So I guess my answer to Tony is, some places it will be better; some places it will be worse throughout the world. But if you look at the way the world is going, you basically are going to have two kinds of societies that will do well, it seems to me: highly homogeneous, coherent societies that think they can operate with great discipline by their own sets of cultural rules which are widely accepted within the society, who will then attempt to do well in the global economy by having high rates of savings, investment, and exporting to others but keeping their own life; or open, multiethnic societies which welcome the whole world and try to find a way to make strength out of diversity. And what you're going to see is each of those societies will be dealing with the conflicts that any course of action dictates.

You've got a great reform movement going on in Japan, fighting great opposition, because they're saying, "We need to be more open; we need to appreciate diversity more. But we don't want to be so open we don't have any discipline or control or direction," or whatever. And you have America saying, "This diversity is a great asset for us, but not if we have so little discipline our crime rates are too high, our education systems are too poor," or whatever. So you have these two great models, each of them trying to find the strengths of one another.

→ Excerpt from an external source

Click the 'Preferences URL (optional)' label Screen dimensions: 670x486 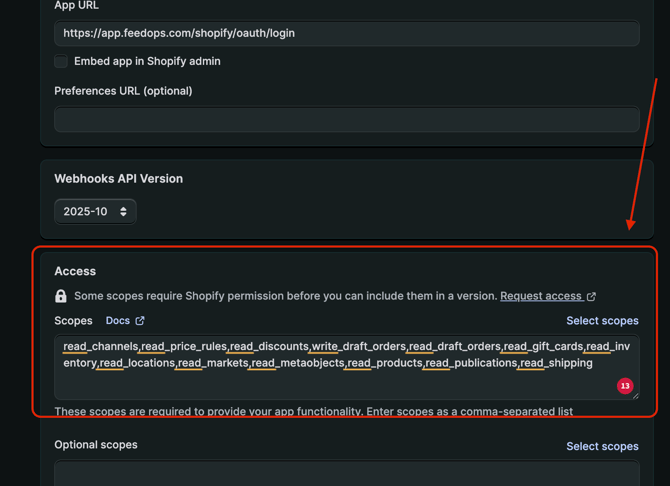123,91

You have a chance to do that in South Africa. And it's a unique opportunity, at least in that part of the African Continent. And I think it's an extraordinary thing. And I think the world will come beating a path to your doorstep. It won't just be the United States; the whole world will start showing up down there when you pull this election off, because they will be so exhilarated by the moral and the practical potential of what it is you're engaged in. That's what I believe.

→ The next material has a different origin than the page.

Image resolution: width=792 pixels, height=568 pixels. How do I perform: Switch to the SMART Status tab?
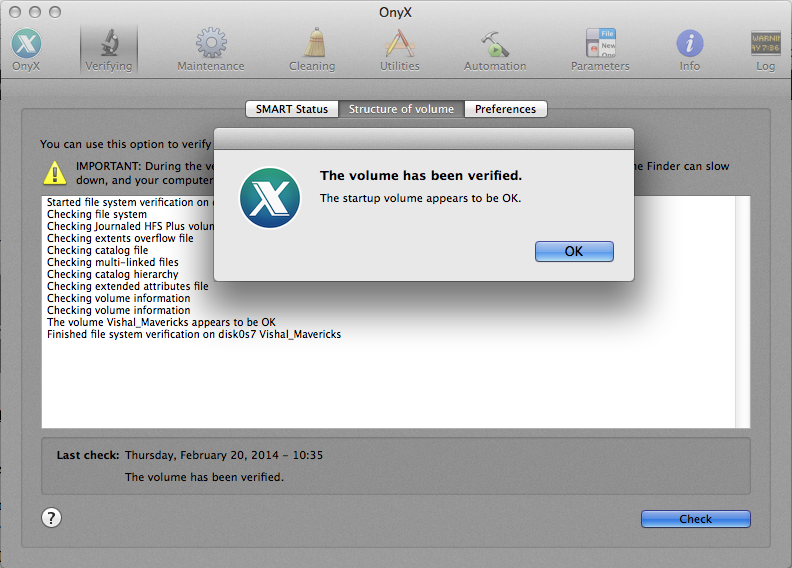click(x=291, y=109)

[An interviewer cited the concern expressed by a white South African journalist about possible human rights abuses by the new government.]

The President. I'd like to answer the question—it's a good question and a fair one—and I'd like to sort of—I'll give you two answers, consistent one with the other, but I think showing what I perceive to be the dimension of the problem.

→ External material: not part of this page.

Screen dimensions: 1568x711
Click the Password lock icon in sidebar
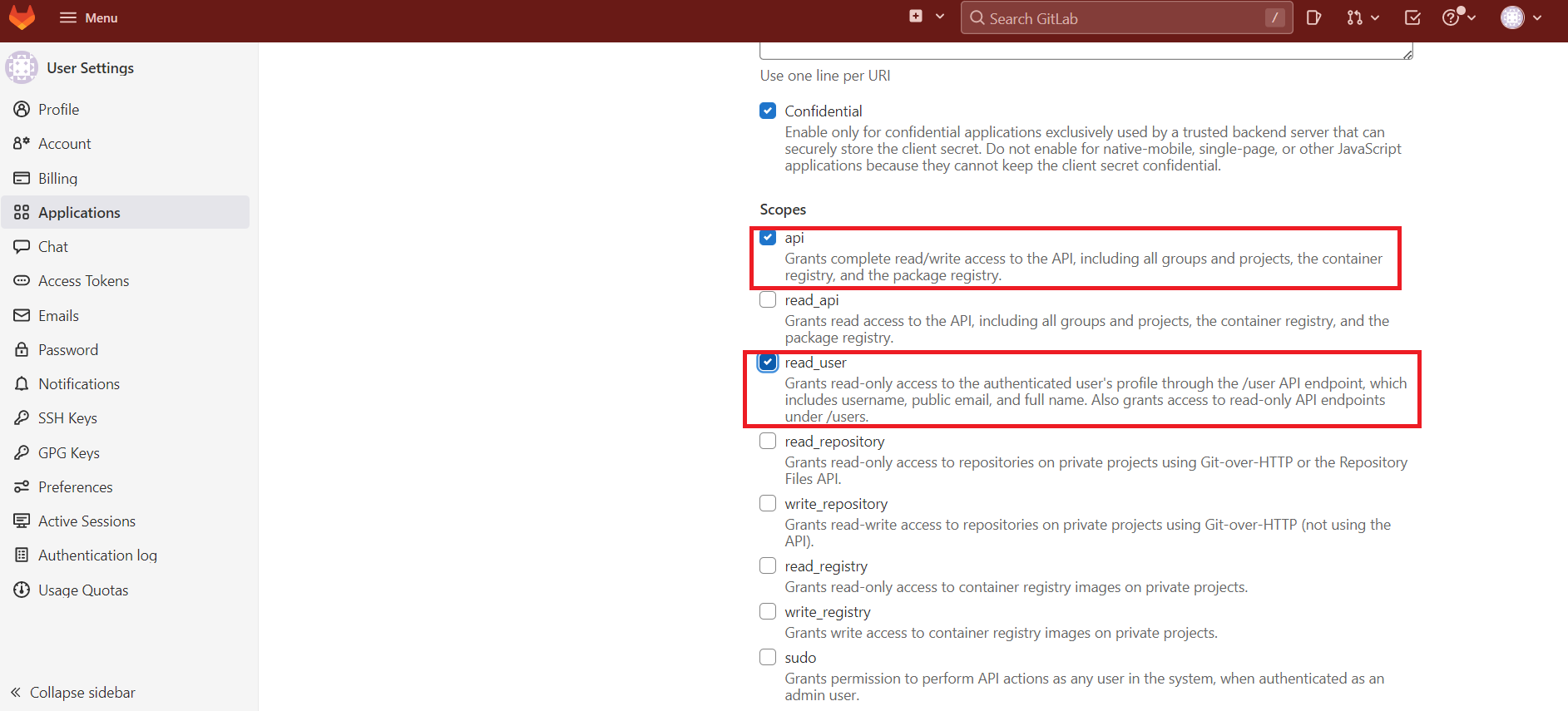tap(22, 350)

First of all, the leaders of the country have taken great steps to minimize the prospect of that development by agreeing to a constitution with a strong bill of rights and a constitutional court and by agreeing to a government of national unity and by also, frankly, siding with international global developments that are consistent with human rights, renouncing terrorism, renouncing the spread of proliferation of weapons of mass destruction. All these things augur for a government that will be balanced and fair and will not tolerate as official policy the abuse of human rights. If that should occur, I would think the United States should have the same obligation to speak against it there as we did before in South Africa and as we do now elsewhere in the world. I think that's hopeful.

I think the far greater danger for the man who wrote the piece—and it was a very moving piece, I thought—the far greater danger is what is in the heart of millions of people who—to go back to your question—who have not yet bought into the whole process that is unfolding. And who knows how many people there are carrying what wounds inside who may think they have some opportunity and some position to which they might be elected or just some opportunity because of their newfound freedom for payback time? I mean, that is something that no one can calculate.

In other words, democracy requires every day millions and millions and millions of decisions in a country as large as 40 million, by people— they just make decisions—sometimes you'll begin to make them almost subconsciously—to support the democratic process, to show personal restraint, to respect the rights of other people, to deal with all these things. I think that's going to be the far bigger challenge, is when you get the government in place and you've got the laws, you've got the bill of rights, you've got all this stuff, the government's going to try to do the right thing, I think the majority party will try to do the right thing—what will happen is, what about all the people up and down the line? And what is in their hearts? What kind of temptations or opportunities will be there? Those are things that happen to free societies, and you'll just have to work at stamping them out and minimizing them. I think that's what the real problem is.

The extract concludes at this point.